W sobotę 20 stycznia Polka przegrała w trzeciej rundzie wielkoszlemowego turnieju Australian Open z numerem 50 w rankingu WTA na świecie, Czeszką Lindą Noskovą 6:3, 3:6, 4:6. To wielka sensacja oraz niespodzianka turnieju. Linda Noskova jest Czeszką urodzoną w 2004 roku i nigdy nie brała udziału w Australian Open a wyeliminowała numer 1 Igę Świątek ( 3-6 6-3 6-4 ) z turnieju. Iga paradoksalnie zaczęła lepiej mecz wygrywając pierwszego seta z przerwami w szóstym gemie, mając na koncie 11 wygranych i zaledwie dwa break pointy stracone. Noskova, miała większą swobodę w wyrażaniu presji od linii bazowej i była bardziej precyzyjna w serwisie a kluczowe piłki były podsumowaniem tego spotkania, ponieważ mimo wielu szans, Świątek marnowała je prostymi błędami i dzięki błędom polskiej zawodniczki, Noskova wygrała mecz awansując tym do czwartej rundy Australian Open.

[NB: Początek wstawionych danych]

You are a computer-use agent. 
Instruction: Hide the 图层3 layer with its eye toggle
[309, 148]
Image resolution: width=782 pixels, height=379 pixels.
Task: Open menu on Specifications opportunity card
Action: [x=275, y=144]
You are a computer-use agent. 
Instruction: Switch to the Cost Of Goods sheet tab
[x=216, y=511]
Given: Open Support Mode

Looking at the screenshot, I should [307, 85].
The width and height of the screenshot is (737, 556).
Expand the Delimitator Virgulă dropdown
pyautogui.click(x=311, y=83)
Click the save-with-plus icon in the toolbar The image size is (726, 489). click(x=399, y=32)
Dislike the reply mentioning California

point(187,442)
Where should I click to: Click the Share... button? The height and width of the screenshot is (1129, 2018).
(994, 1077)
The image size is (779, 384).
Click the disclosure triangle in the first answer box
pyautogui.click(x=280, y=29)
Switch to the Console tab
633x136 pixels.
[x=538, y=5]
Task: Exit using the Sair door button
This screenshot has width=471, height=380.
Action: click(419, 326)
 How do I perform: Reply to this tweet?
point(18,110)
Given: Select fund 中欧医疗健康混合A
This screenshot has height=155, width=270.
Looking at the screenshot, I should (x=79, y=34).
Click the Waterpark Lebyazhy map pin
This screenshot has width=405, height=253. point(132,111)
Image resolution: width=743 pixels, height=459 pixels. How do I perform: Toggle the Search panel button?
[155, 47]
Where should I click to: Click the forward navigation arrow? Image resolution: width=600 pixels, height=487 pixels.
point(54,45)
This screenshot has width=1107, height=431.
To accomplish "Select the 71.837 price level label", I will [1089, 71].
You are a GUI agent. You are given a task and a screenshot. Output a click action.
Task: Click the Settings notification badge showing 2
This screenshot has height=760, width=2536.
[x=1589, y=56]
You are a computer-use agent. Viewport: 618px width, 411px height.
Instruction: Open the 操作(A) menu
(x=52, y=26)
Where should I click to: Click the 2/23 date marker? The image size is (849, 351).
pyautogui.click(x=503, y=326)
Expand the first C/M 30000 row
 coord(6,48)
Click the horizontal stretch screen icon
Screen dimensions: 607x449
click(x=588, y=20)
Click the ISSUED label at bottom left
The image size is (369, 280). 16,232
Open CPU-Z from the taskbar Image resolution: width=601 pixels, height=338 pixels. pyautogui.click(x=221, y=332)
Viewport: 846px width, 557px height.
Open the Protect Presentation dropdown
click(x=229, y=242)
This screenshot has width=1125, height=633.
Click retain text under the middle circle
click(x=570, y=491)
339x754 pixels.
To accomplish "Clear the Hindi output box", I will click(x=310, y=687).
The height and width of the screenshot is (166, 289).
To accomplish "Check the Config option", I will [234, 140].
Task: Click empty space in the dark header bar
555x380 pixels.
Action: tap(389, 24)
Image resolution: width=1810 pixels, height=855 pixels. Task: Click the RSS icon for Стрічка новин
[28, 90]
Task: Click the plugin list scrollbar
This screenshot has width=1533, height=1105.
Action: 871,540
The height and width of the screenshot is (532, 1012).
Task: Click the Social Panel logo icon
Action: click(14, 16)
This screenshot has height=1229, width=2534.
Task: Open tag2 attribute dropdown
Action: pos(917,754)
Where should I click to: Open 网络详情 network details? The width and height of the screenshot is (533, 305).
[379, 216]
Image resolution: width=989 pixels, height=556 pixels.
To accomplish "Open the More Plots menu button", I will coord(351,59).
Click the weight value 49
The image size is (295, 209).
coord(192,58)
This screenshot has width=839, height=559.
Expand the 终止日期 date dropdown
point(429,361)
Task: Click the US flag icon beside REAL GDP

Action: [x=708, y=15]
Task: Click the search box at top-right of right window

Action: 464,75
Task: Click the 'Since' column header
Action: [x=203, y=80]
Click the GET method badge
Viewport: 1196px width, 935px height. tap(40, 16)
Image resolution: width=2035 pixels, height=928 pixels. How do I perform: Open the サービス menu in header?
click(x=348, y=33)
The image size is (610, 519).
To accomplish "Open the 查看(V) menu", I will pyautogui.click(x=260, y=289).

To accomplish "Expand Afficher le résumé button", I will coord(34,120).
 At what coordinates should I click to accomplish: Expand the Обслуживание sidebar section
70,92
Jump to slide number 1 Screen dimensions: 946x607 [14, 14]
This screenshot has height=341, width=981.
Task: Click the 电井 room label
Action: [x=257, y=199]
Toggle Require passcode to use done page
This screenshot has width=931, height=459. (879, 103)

Spodziewano się, że wyeliminowanie Lindy Noskovej (50. WTA) będzie zatem tylko formalnością. Okazało się jednak zupełnie inaczej.
Ostatni raz, w turnieju wielkoszlemowym Iga odpadała w 2021 roku na kortach Wimbledonu. W Australii tak źle nie było od 2019 roku, kiedy Polka była jeszcze nastolatką przed pierwszymi wielkimi sukcesami.
.
.
Oby był to po prostu tylko słaby start dla Igy Świątek przed kolejnym świetnym sezonem. Australian Open to tylko początek bardzo ważnego sezonu, w którym poza wieloma istotnymi i dobrze znanymi turniejami, w tym roku mają miejsce również igrzyska olimpijskie w Paryżu, na których Polce bardzo zależy.
Trzymamy kciuki za IGĘ i życzymy powodzenia.